In the first stage, the existing TEVAR was to be extended distally, followed by IVUS-guided electrocautery endo-septostomy of the intimal flap at the paravisceral level.
Subsequently, a standard off-the-shelf preloaded inner branch device was to be deployed. Distally, the procedure was to be completed using a standard EVAR with right distal iliac sealing, employing an appropriately sized iliac limb component.
The distal exclusion of the left limb was intentionally not planned for the first stage to temporarily maintain sac reperfusion and facilitate adequate spinal cord adaptation (Videos 4 and 5).
The second stage, involving the contralateral iliac limb implantation, was planned for 5 weeks later.
Step-by-step summary of the planned procedure
- Bilateral percutaneous common femoral and percutaneous left axillary accesses were obtained.
- Rosen guidewire advanced and parked in LRA from percutaneous left axillary access.
- Distal extention of the previous TEVAR, 5 cm above the CT, just above the entry tear.
- IVUS-Fusion-guided through-and-through system at the proximal natural entry tear in the distal descending thoracic aorta within the aortic true and false lumen.
- Electrified wire endoseptostomy of the membrane from the proximal to the distal re-entry tear (infrarenal segment).
- Double check via IVUS of the origin of major vessels to assess their patency; aortography to evaluate distal visceral and renal vessel perfusion.
- RRA origin embolization.
- E-nside inner branch device deployment from right access.
- Distal EVAR deployment. Only the right distal iliac sealing was completed with iliac limb extension.
- The CT, SMA, and true lumen of the LRA were sequentially cannulated and stented from right femoral access.
Brief description of each technical step (video 3)
- Under general anesthesia, bilateral percutaneous common femoral and percutaneous left axillary accesses were obtained. Femoral accesses were pre-closed via 2 Proglide devices per side.
- To secure access to the true lumen of the left renal artery throughout the procedure, a Rosen guidewire was advanced and parked in the left renal artery from the percutaneous left axillary access; this was not required for the CT and superior mesenteric artery because they originated from the true lumen (Figure 2).
- The previous TEVAR was extended by deploying an additional TEVAR (28-N4-40-154-36s Bolton Relay Pro).

Assignment A
In the procedure description, how long after the first stage was the second stage planned?
Assignment B
According to the procedure description, why was the distal exclusion of the left limb left out of the first stage?
Assignment C
List the vessels the procedure description says were cannulated and stented one after another from the right femoral access.
The material that follows this procedure description is not needed for anything here.

Material provided

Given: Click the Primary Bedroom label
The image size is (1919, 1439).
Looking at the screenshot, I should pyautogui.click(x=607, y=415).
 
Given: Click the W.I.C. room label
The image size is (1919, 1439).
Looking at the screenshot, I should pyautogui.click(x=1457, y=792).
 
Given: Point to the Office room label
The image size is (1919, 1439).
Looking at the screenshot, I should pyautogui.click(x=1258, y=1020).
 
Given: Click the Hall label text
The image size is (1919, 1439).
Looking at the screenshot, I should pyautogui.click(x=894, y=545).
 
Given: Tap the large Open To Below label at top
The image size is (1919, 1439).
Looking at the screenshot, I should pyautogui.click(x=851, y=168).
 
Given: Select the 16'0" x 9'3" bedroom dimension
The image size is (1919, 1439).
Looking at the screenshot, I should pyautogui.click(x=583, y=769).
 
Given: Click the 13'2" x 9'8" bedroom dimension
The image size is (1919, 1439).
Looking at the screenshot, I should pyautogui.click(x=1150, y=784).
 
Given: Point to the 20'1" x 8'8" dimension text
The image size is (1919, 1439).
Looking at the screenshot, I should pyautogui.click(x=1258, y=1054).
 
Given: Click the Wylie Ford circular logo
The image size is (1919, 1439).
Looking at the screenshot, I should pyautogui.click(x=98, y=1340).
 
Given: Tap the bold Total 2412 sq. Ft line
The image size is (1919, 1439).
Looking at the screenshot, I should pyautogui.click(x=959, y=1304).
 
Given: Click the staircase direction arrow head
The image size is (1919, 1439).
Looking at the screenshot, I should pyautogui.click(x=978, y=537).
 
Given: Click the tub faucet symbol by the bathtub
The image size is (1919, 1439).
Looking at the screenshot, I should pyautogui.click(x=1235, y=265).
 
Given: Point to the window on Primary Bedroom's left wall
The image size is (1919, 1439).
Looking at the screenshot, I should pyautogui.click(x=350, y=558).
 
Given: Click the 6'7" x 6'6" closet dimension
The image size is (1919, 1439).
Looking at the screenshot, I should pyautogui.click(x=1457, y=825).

Task result A
5 weeks later.

Task result B
It was left out on purpose to keep sac reperfusion going for a while. This also helped the spinal cord adapt properly.

Task result C
- The CT
- The SMA
- The true lumen of the LRA